The Rolls-Royce (LSE:RR) share price is climbing once again. In fact, it recently reclaimed the 200p per share marker for the first time since early 2020.
Does the FTSE 100 stock still offer value for money though? Let’s take a look.
The first thing to consider is the company’s price-to-earnings (P/E) ratio for 2023. At 25.5 times, this sits way ahead of the forward average of 14 times for FTSE 100 shares.
Rolls shares have pulled back thanks to rebounding conditions in key markets. A travel sector revival is powering revenues higher at its Civil Aerospace unit again. Its Defence division is also performing strongly as global weapons spending spikes.
The business doesn’t look overwhelmingly expensive compared to its peers though. Though it must be said that investors can get better value elsewhere, based on this metric.
Airbus trades on a forward-looking P/E ratio of 22.7 times. Pratt & Whitney owner RTX Corporation (which was known as Raytheon Technologies until July) trades on an earnings multiple of 17 times.
However, fellow engine builder Safran trades on a heavier P/E ratio of 27.8 times.

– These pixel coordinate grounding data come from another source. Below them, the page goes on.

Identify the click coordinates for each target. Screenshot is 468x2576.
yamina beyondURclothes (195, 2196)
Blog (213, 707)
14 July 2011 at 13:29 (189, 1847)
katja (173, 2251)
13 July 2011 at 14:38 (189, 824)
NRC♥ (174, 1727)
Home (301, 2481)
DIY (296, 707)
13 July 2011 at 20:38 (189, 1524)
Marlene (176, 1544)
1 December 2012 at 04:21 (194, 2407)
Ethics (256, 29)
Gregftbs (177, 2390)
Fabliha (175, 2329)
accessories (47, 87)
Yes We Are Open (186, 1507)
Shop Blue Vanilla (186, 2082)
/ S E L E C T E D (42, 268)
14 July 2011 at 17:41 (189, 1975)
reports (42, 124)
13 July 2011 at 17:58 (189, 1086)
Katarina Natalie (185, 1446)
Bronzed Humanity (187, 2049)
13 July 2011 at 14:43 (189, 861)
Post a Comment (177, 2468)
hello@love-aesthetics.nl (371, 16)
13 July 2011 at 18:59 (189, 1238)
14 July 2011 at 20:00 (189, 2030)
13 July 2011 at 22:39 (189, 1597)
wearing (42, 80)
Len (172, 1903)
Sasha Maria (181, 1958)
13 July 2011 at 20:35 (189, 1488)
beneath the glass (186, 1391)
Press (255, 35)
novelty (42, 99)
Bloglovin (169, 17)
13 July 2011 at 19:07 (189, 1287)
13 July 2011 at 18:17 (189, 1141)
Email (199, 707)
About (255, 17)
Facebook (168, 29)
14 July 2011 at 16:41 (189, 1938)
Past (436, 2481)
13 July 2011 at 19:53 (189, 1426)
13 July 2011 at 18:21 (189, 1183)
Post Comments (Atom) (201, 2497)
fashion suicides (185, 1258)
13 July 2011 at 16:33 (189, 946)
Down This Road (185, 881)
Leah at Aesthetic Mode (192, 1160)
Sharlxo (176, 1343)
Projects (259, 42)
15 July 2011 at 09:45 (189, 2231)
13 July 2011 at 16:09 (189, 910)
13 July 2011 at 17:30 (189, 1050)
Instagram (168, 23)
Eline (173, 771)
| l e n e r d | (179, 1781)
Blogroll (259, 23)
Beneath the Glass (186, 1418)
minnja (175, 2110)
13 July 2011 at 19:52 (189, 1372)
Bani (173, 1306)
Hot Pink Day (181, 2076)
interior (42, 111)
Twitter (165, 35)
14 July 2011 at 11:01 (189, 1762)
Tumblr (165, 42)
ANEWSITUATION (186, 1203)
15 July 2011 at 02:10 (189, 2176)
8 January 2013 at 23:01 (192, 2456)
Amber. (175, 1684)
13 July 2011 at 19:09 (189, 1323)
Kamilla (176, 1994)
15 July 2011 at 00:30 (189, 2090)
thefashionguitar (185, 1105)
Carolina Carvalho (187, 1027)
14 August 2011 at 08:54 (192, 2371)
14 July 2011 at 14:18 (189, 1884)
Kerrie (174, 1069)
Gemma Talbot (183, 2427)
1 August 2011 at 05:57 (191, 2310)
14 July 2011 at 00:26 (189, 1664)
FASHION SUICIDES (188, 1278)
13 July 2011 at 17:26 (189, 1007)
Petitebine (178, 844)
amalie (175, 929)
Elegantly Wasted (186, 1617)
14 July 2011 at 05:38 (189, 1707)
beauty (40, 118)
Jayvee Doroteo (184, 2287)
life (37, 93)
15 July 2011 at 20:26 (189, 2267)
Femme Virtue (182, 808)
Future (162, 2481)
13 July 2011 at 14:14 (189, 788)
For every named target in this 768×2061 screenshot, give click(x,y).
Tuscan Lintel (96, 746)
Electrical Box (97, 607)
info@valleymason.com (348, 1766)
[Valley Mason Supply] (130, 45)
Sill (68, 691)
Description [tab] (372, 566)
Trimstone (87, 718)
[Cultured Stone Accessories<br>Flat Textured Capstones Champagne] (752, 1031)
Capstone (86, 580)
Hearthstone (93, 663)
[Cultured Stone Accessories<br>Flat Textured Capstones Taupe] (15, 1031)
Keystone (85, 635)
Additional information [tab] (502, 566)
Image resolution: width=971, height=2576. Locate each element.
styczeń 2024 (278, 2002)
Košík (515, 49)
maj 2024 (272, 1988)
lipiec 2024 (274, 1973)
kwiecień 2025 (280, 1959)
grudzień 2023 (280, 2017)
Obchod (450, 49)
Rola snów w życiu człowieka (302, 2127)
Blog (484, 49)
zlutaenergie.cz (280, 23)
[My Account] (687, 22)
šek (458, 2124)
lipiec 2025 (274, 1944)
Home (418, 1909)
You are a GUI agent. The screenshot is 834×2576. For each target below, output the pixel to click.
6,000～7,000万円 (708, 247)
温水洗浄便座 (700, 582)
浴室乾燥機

That said, Rolls-Royce shares seem to offer compelling value when it comes to the price-to-earnings (PEG) ratio. City analysts expect annual profits to rocket around 300% this year, leaving it trading on a multiple of 0.1.
Any reading below 1 indicates that a share is undervalued. Only RTX (which trades on a PEG ratio of 0.4) sits within this bargain benchmark. Airbus carries a reading of 8, while Safran doesn’t generate a reading, having reported losses in 2022.
It’s also important to consider Rolls’ dividend yield when assessing value. And on this score, it doesn’t score highly. In fact, it isn’t expected to pay a dividend at all in 2023 as work continues to repair the balance sheet. This puts it on the same holding pattern as Boeing.
By contrast, the average forward yield on FTSE 100 stock sits at a meaty 3.7%. RTX leads the aerospace businesses with a 2.7% dividend yield for 2023, while Safran and Airbus each offer a 1.5% yield.
Finally, it’s worth considering whether Rolls shares look cheap, according to the value of its tangible assets. I can do this by calculating the firms price-to-book (P/B) ratio.
On this front, the company scores badly, as the chart above shows. A negative reading of 3.34 shows its liabilities are higher than the value of its assets. Only Boeing (with a ratio of 8.72) posts a worse reading.
The verdict on Rolls shares
Based on all of the above, I don’t think the engineer offers decent value for money, at current prices.
Rolls’ recent turnaround has been impressive. But a sudden downturn in its end markets could send its share price plummeting again. As a potential investor, I’m also concerned about its large £2.8bn net debt pile, and the fact a significant portion of this needs to be repaid in the next two years.
On balance, I’d rather buy other FTSE shares today.